A ce stade, ce n’est qu’un premier pas : une investigation préliminaire, pour déterminer «s’il existe une base raisonnable» pour l’ouverture d’une véritable enquête qui, «si elle est confirmée pourrait déboucher sur des mandats d’arrêt dans un délai de deux à cinq ans», rappelle un avocat familier des procédures de la Cour pénale internationale (CPI) sous couvert d’anonymat.
Le temps de la justice internationale est forcément long, alors que l’urgence de la crise dans l’est de la République démocratique du Congo (RDC) devrait inciter à agir rapidement. Coïncidence du calendrier : ce jeudi, le jour même où Karim Kahn, le procureur de la CPI, annonçait avoir répondu positivement à la saisine de l’Etat congolais, l’Organisation internationale des migrations (OIM) publiait un communiqué particulièrement alarmiste sur la situation sécuritaire du pays. Dénonçant «une recrudescence des attaques contre les civils par des groupes armées non étatiques», l’OIM déplorait l’augmentation vertigineuse des déplacés internes, «plus d’un million depuis janvier», estimant qu’il y avait désormais «6,1 millions» de civils chassés de leurs foyers, soit «une augmentation de 17% par rapport à octobre 2022».
Tous ces déplacés ne sont pas concentrés dans l’est du pays. Mais l’OIM a clairement mentionné le drame récent qui s’est produit le 11 juin dans un camp de déplacés en Ituri, l’une des trois provinces de l’Est : «Cette récente attaque horrible témoigne des dangers intolérables auxquels les personnes déplacées en RDC sont confrontés quotidiennement», souligne le même communiqué.
Le groupe du M23 dans le viseur
En principe, la province de l’Ituri ne fait pas partie du champ des premières investigations de la CPI, qui répond à une demande des autorités congolaises ne concernant que la province du Nord Kivu. Mais dans son communiqué, le procureur a rappelé qu’il existait déjà une enquête ouverte en 2004, visant cette fois l’ensemble de l’est du pays, et qu’il aviserait le cas échéant si les deux «situations» sont «suffisamment liées (pour constituer) une seule et même situation». L’enquête pourrait alors être élargie aux autres provinces.

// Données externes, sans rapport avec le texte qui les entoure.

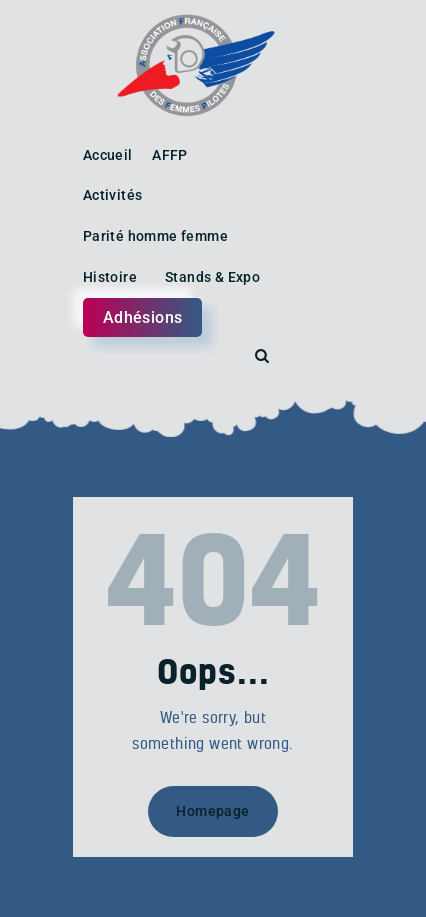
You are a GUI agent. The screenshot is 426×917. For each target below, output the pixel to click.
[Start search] (262, 356)
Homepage (212, 811)
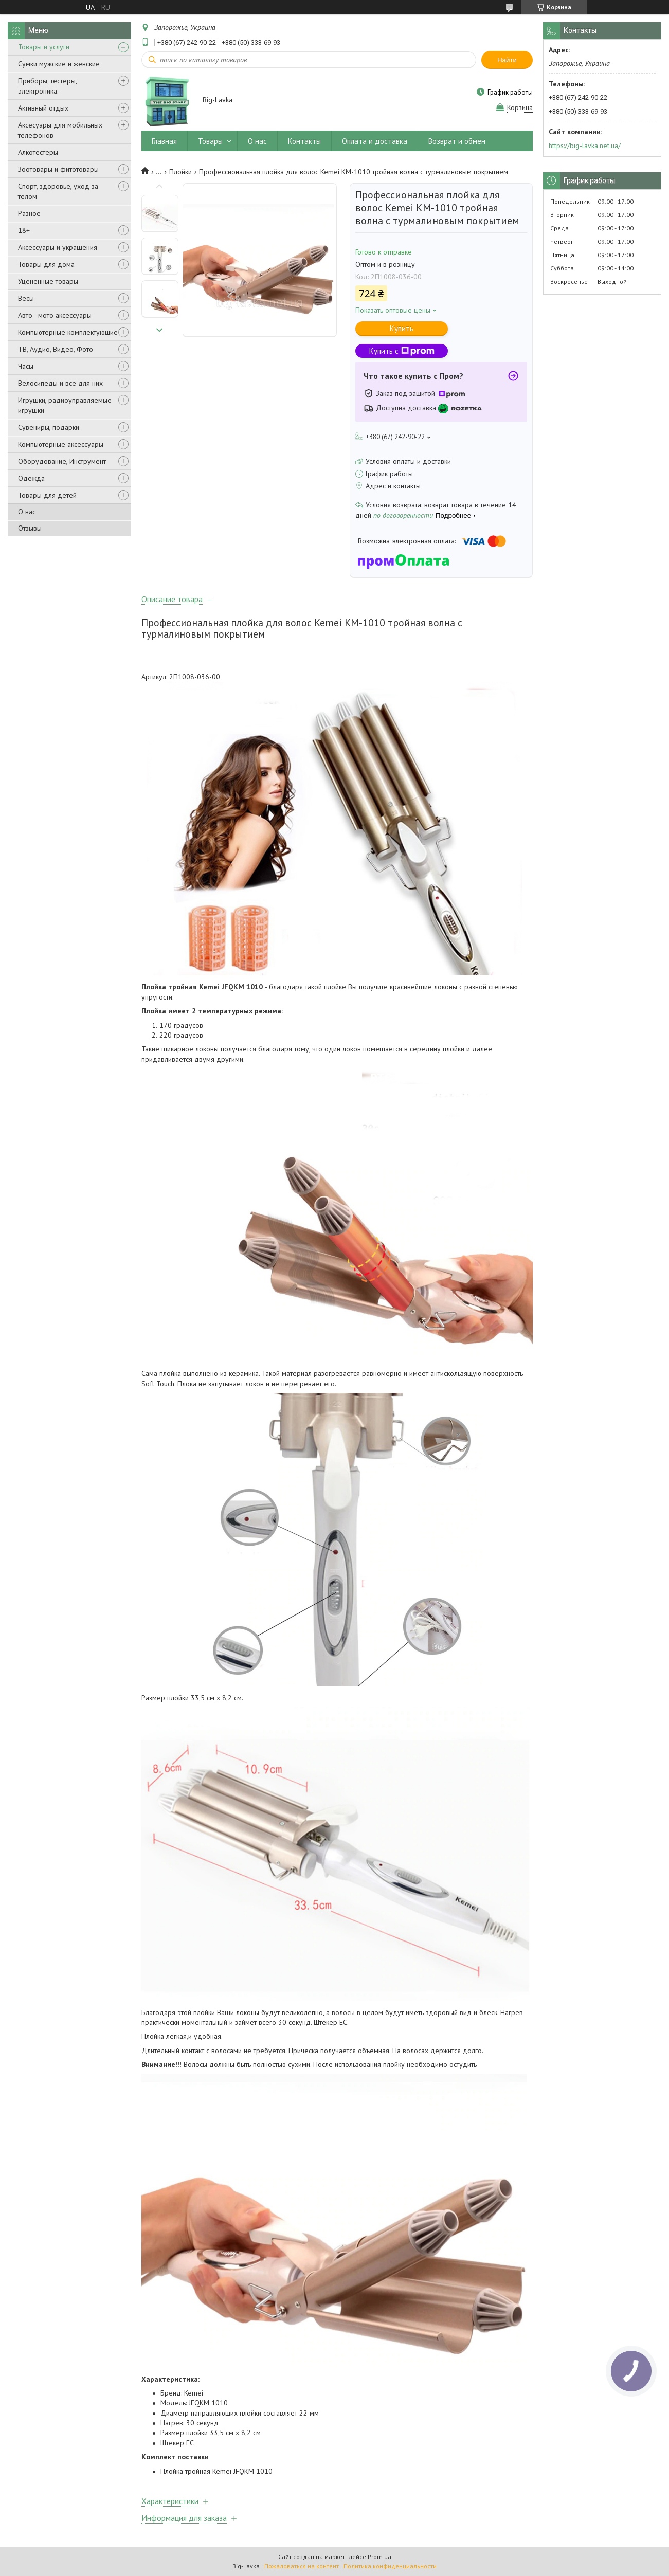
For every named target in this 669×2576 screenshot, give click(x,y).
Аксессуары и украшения (57, 247)
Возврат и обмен (456, 141)
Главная (164, 141)
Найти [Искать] (507, 60)
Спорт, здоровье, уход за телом (58, 191)
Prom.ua (379, 2557)
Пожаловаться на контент (301, 2566)
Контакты (304, 141)
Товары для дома (46, 264)
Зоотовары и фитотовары (58, 169)
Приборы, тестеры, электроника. (47, 86)
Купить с (402, 351)
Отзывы (30, 528)
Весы (26, 298)
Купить (401, 328)
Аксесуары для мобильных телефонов (60, 130)
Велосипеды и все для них (60, 383)
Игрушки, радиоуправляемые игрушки (65, 405)
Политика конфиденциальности (390, 2566)
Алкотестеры (38, 152)
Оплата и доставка (374, 141)
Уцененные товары (48, 281)
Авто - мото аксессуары (55, 315)
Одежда (31, 478)
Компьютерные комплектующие (68, 332)
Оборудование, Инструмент (62, 461)
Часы (25, 366)
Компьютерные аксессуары (60, 444)
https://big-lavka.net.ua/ (585, 145)
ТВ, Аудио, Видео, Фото (55, 349)
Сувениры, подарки (48, 427)
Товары (210, 141)
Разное (29, 213)
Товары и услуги (43, 46)
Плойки (180, 171)
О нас (26, 511)
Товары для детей (47, 495)
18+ (24, 230)
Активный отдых (43, 108)
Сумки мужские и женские (59, 63)
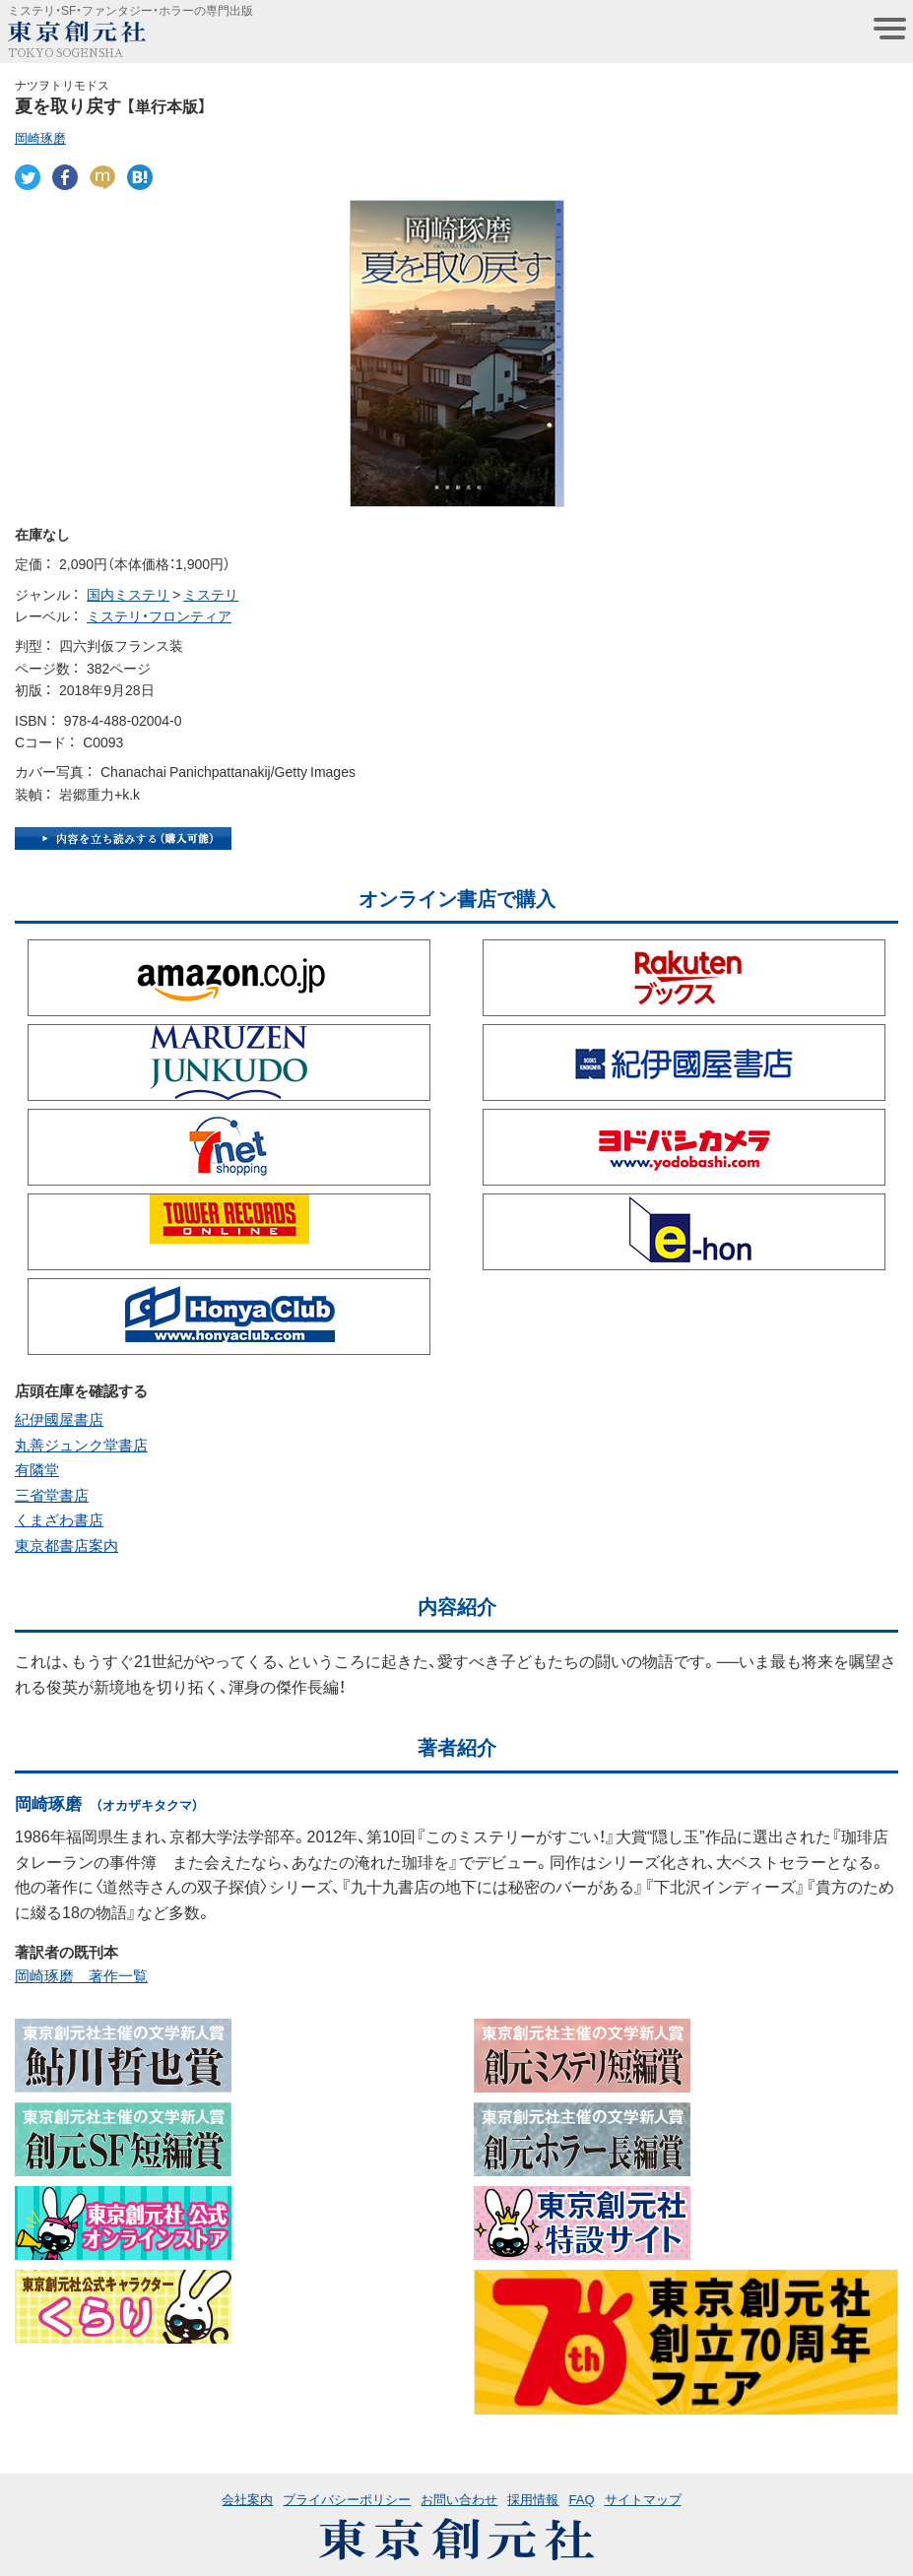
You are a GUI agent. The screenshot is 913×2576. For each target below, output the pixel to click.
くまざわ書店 (59, 1519)
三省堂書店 (52, 1495)
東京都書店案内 (66, 1545)
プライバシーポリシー (347, 2498)
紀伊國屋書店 (59, 1419)
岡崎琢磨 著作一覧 (81, 1975)
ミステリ (210, 594)
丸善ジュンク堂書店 (81, 1444)
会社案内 (247, 2498)
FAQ (581, 2498)
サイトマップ (643, 2498)
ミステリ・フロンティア (159, 615)
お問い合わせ (459, 2498)
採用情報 (532, 2498)
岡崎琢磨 (40, 137)
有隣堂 (37, 1469)
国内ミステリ (128, 594)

Les autorités congolaises se sont félicitées de l’annonce de cette enquête préliminaire, qu’elle avait demandé. Karim Kahn s’était d’ailleurs rendu à Kinshasa et dans le Nord-Kivu en mai à leur invitation. Aux yeux du gouvernement congolais, c’est bien sûr le groupe rebelle du M23, accusé d’être soutenu par le Rwanda voisin, qui devrait être la principale cible des enquêteurs. D’autant plus qu’il vient d’être à nouveau accusé par l’ONG Human Rights Watch de viols et d’exécutions sommaires. Mais là encore le procureur semble prudent. Soulignant que ses équipes seront chargées de déterminer les crimes de «forces et de groupes armées particuliers». Ce qui pourrait viser certes le rôle de l’armée rwandaise mais aussi celui des forces congolaises qui ont récemment admis dans leurs rangs, en tant que «réservistes», des membres de nombreux autres groupes armés qui sévissent depuis longtemps dans la région. Et dont les crimes ont également été répertoriés par les experts de l’ONU.
Les enquêteurs pourront-ils se rendre dans toute la zone concernée alors que l’insécurité règne dans plusieurs parties de cette région gangrenée par la violence depuis près de trente ans ? C’est la première question qui s’impose. La suite, sera un long processus qui n’enrayera pas dans l’immédiat la poursuite des souffrances et des périls vécus par la population locale.